:: Directive ::
Pick out every line in the data below that contains the string "perform", matching case exactly, and copy each one.

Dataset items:
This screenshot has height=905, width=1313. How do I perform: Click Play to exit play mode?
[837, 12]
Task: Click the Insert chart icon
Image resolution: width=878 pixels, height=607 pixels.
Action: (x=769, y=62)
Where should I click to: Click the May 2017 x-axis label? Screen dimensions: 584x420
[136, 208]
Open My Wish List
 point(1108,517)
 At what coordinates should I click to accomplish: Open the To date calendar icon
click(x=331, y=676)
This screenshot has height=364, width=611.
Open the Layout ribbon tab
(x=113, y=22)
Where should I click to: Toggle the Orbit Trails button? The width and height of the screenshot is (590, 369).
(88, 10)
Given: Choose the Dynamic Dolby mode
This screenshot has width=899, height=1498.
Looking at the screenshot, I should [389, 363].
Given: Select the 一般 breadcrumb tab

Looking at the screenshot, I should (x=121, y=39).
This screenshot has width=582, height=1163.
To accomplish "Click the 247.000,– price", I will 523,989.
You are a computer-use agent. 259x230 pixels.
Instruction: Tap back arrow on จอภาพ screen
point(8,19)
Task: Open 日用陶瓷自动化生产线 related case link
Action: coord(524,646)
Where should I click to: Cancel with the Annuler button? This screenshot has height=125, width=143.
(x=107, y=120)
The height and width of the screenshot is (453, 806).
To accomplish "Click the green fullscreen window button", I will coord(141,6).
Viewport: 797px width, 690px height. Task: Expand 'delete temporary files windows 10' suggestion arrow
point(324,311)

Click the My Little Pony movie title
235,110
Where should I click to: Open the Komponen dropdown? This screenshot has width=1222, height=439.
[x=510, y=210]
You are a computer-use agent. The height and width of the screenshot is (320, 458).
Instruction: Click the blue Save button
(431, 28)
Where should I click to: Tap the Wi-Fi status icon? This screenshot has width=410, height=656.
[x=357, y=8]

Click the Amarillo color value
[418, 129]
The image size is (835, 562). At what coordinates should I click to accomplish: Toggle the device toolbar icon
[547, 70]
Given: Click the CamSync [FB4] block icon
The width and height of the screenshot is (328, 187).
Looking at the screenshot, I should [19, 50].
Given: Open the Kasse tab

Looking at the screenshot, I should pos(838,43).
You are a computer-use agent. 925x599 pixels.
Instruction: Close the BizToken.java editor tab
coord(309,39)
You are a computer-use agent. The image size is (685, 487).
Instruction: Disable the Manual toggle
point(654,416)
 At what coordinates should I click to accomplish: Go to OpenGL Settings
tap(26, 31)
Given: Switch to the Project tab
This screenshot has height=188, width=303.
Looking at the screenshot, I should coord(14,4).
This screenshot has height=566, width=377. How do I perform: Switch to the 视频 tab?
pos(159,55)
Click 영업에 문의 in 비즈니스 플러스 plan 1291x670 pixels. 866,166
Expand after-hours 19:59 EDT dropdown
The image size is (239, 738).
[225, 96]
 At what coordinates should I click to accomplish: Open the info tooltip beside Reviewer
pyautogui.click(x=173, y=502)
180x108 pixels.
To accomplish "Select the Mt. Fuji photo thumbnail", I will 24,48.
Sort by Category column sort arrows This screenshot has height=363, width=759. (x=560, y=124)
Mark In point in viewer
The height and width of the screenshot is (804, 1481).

:: The response ::
This screenshot has height=905, width=1313. How do I perform: Click Play to exit play mode?
This screenshot has height=566, width=377. How do I perform: Switch to the 视频 tab?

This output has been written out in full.